[Task details] The task requires restating, word for word, the lines of the entries below from the one containing "[Forum] (26, 2372)" through the final one, both included.

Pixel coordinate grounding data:

--*--

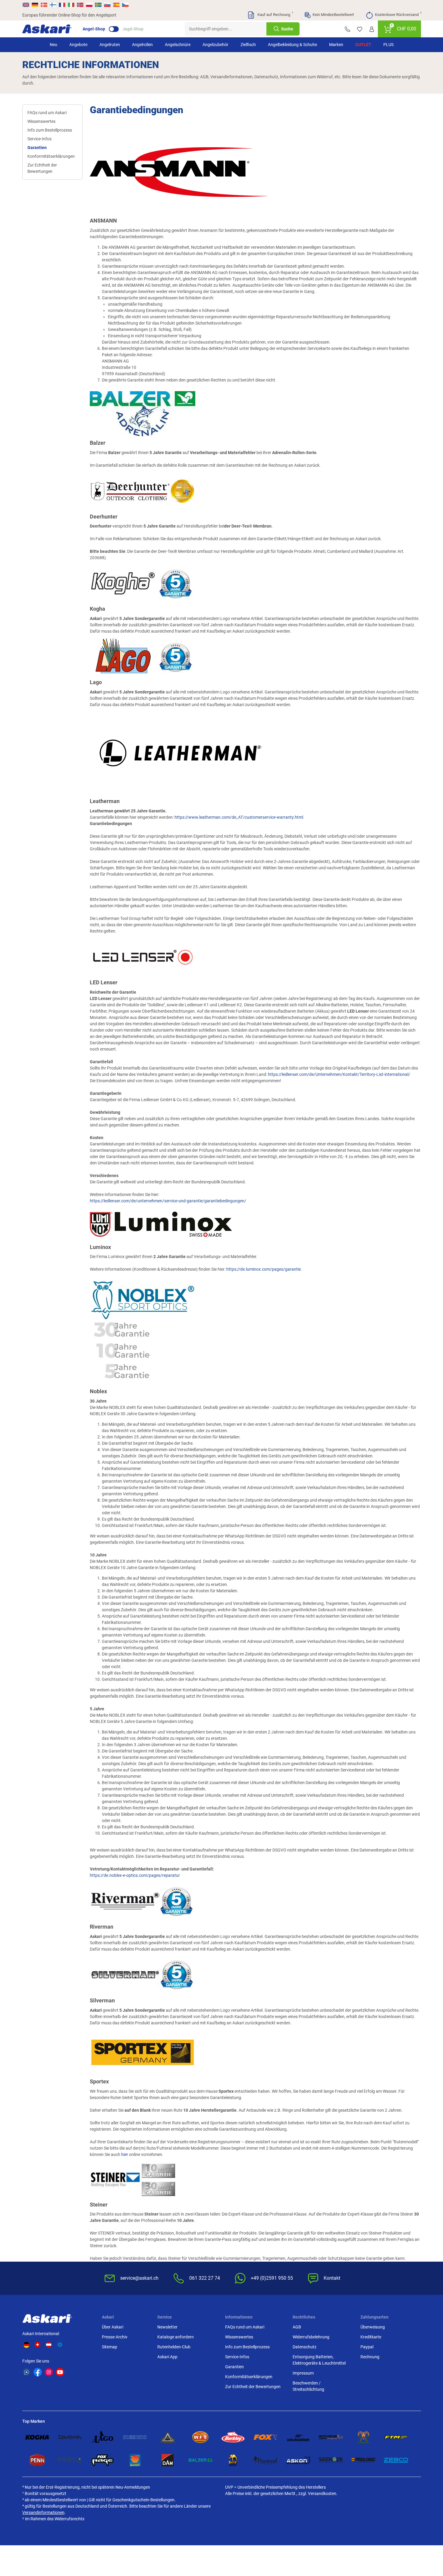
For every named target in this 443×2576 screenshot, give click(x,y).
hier (124, 2154)
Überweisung (372, 2327)
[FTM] (396, 2437)
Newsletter (167, 2327)
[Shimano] (135, 2437)
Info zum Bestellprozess (49, 130)
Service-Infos (39, 138)
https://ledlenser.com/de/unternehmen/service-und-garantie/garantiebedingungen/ (168, 1200)
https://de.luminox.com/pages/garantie (263, 1269)
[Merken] (360, 28)
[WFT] (200, 2437)
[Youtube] (60, 2372)
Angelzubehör (215, 44)
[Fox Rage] (102, 2460)
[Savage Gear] (331, 2437)
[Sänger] (331, 2460)
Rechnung (369, 2356)
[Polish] (89, 5)
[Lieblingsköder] (298, 2437)
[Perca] (70, 2460)
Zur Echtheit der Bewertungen (42, 168)
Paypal (366, 2346)
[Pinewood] (265, 2460)
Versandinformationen (43, 2512)
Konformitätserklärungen (51, 156)
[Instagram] (49, 2372)
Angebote (78, 44)
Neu (53, 44)
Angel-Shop (94, 28)
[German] (34, 5)
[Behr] (233, 2460)
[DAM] (168, 2460)
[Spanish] (116, 5)
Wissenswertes (41, 121)
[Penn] (37, 2460)
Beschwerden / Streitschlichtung (308, 2386)
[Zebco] (396, 2460)
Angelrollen (142, 44)
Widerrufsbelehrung (311, 2337)
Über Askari (112, 2327)
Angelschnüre (177, 44)
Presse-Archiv (114, 2337)
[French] (62, 5)
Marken (336, 44)
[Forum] (26, 2372)
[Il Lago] (102, 2437)
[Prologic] (363, 2460)
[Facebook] (37, 2372)
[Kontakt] (347, 28)
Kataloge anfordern (175, 2337)
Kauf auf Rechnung (274, 14)
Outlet (363, 44)
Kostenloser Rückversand (398, 14)
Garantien (37, 147)
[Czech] (125, 5)
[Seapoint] (135, 2460)
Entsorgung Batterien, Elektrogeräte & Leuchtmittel (319, 2360)
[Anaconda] (168, 2437)
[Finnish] (53, 5)
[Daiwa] (70, 2437)
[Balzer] (200, 2460)
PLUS (388, 44)
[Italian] (71, 5)
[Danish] (44, 5)
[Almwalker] (363, 2437)
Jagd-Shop (132, 28)
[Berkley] (233, 2437)
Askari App (167, 2356)
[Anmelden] (372, 28)
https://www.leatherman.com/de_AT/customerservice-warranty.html (238, 817)
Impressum (303, 2373)
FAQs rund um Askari (47, 112)
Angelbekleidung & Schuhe (292, 44)
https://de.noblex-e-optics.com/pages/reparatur (135, 1875)
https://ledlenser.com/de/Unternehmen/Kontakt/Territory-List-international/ (339, 1074)
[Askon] (298, 2460)
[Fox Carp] (265, 2437)
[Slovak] (107, 5)
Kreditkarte (370, 2337)
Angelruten (109, 44)
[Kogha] (37, 2437)
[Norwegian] (80, 5)
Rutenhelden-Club (173, 2346)
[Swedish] (98, 5)
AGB (297, 2327)
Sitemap (109, 2346)
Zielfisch (248, 44)
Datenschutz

--*--

[Output of the exercise]
[Forum] (26, 2372)
[Il Lago] (102, 2437)
[Prologic] (363, 2460)
[Facebook] (37, 2372)
[Kontakt] (347, 28)
Kataloge anfordern (175, 2337)
Kauf auf Rechnung (274, 14)
Outlet (363, 44)
Kostenloser Rückversand (398, 14)
Garantien (37, 147)
[Czech] (125, 5)
[Seapoint] (135, 2460)
Entsorgung Batterien, Elektrogeräte & Leuchtmittel (319, 2360)
[Anaconda] (168, 2437)
[Finnish] (53, 5)
[Daiwa] (70, 2437)
[Balzer] (200, 2460)
PLUS (388, 44)
[Italian] (71, 5)
[Danish] (44, 5)
[Almwalker] (363, 2437)
Jagd-Shop (132, 28)
[Berkley] (233, 2437)
Askari App (167, 2356)
[Anmelden] (372, 28)
https://www.leatherman.com/de_AT/customerservice-warranty.html (238, 817)
Impressum (303, 2373)
FAQs rund um Askari (47, 112)
Angelbekleidung & Schuhe (292, 44)
https://de.noblex-e-optics.com/pages/reparatur (135, 1875)
https://ledlenser.com/de/Unternehmen/Kontakt/Territory-List-international/ (339, 1074)
[Askon] (298, 2460)
[Fox Carp] (265, 2437)
[Slovak] (107, 5)
Kreditkarte (370, 2337)
Angelruten (109, 44)
[Kogha] (37, 2437)
[Norwegian] (80, 5)
Rutenhelden-Club (173, 2346)
[Swedish] (98, 5)
AGB (297, 2327)
Sitemap (109, 2346)
Zielfisch (248, 44)
Datenschutz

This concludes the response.